In the full swing, it's a move we call "over the top"—a common cause of many golfers' slices. But I do my putting over-the-top move with a closed clubface, which means I tend to pull lots of putts left.

Well, I used to. It's still my miss, but it's not as common anymore. That's because almost two years ago, I discovered the true cause: I was accidentally aiming a lot more to the right than I realized. Subconsciously pulling the putt left was my only chance of getting the ball back on line, and making my putt.

"You can't aim the f***ing thing," Fredrik Lindblom, the co-founder of Short Game Gains, said when aiding me in my discovery.

  • If the line rolls end-over-end, I immediately know I put a good stroke on the ball. If I made (or missed) the putt, it wasn't because of stroke, it was because of green-reading, or speed. It gives me a sense of certainty that I like.
  • I find the process of trying to roll the ball end-over-end improves my ability to return the putter face to impact, and improves my green-reading skills.

I’d roughly estimate that the tour is about 50-50 on players who use the line vs. those who don’t.

Tiger Woods used it religiously; Jack Nicklaus didn’t.

Scottie Scheffler just stopped using the line (and it worked!).

Wyndham Clark started using the line recently (and it also worked!)


Some golfers even go back-and-forth during a round, depending on the putt.

“If it’s a straight putt, I’ll use it,” says PGA Tour player Sami Valimaki. “If it’s a putt with a lot of break that’s more about speed, I won’t.”

The point is there's no right or wrong, it’s all about what helps you aim better and feel more comfortable and confident.

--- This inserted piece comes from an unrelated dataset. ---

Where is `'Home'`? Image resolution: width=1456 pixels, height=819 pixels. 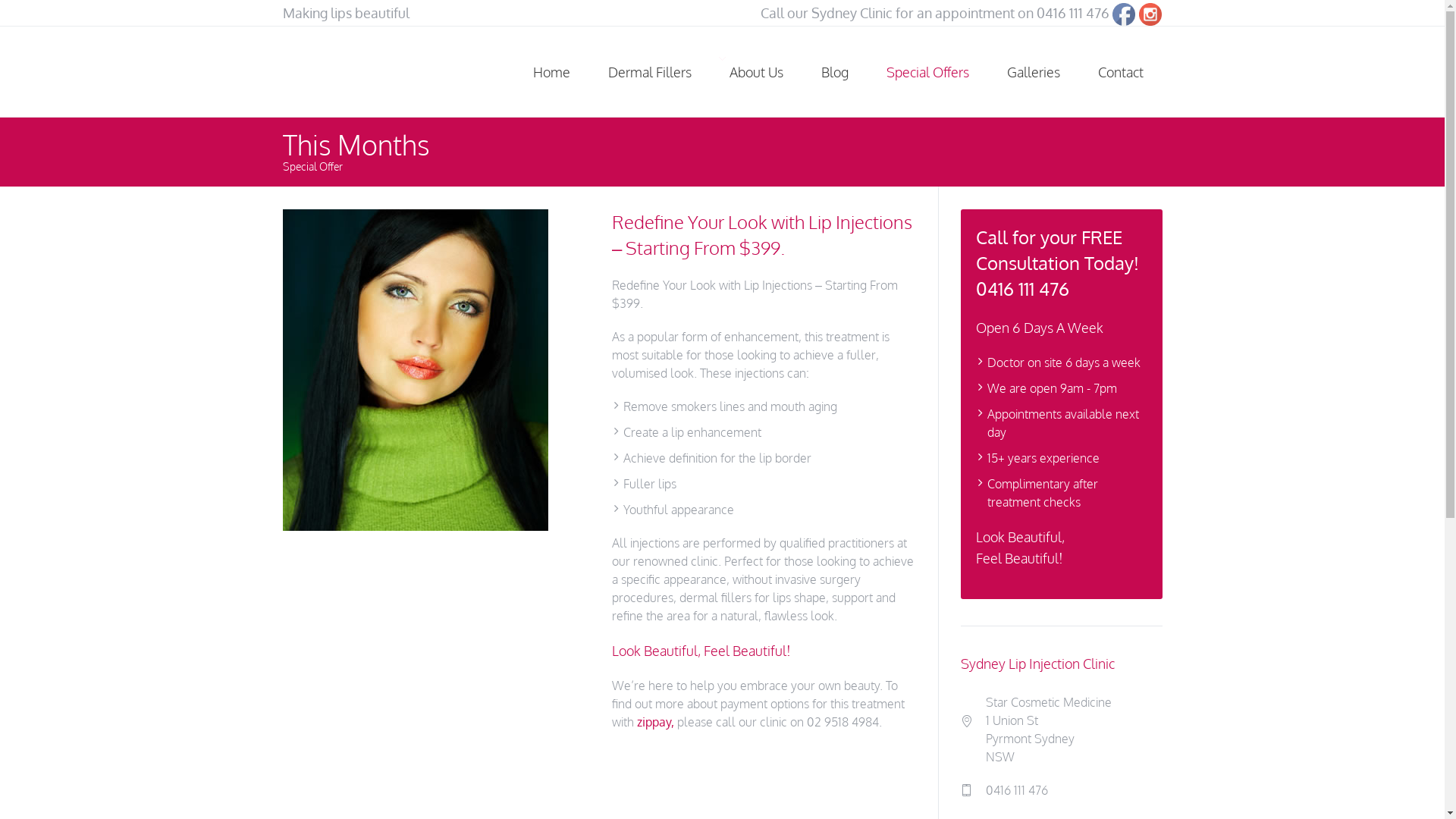 'Home' is located at coordinates (551, 72).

If you’re a line-curious golfer, here’s a few methods to tinker around with.

One Line

The most obvious and common method. The line on the ball, usually marked over with a sharpie. Point it where you want to aim.


Dots and Lines

Xander Schauffele is a one-line man, but also adds a tiny dot at the base of his line to give himself a place to focus during his stroke.

Lots of Lines

Using multiple lines can often help golfers aim better than just one. Some golfers, draw them on. Others use the built-in tools many manufacturers have embraced, like Odyssey’s triple-track technology, or TaylorMade’s True Path alignment system.


Perpendicular Lines

You’ll notice some of the lines on Adam Hadwin’s golf ball above run perpendicular to the main line. The main, straight line is where you want to aim the putter face; the perpendicular lines are what you want your putterface to run parallel to.

Equator Lines

Cam Smith does something interesting where he places the line on his ball like an equator—a visual cue that helps him stroke up on the ball.


Again, I’m not saying you should switch. I’m just saying using the line has helped me. It makes too much sense for me to ever go back.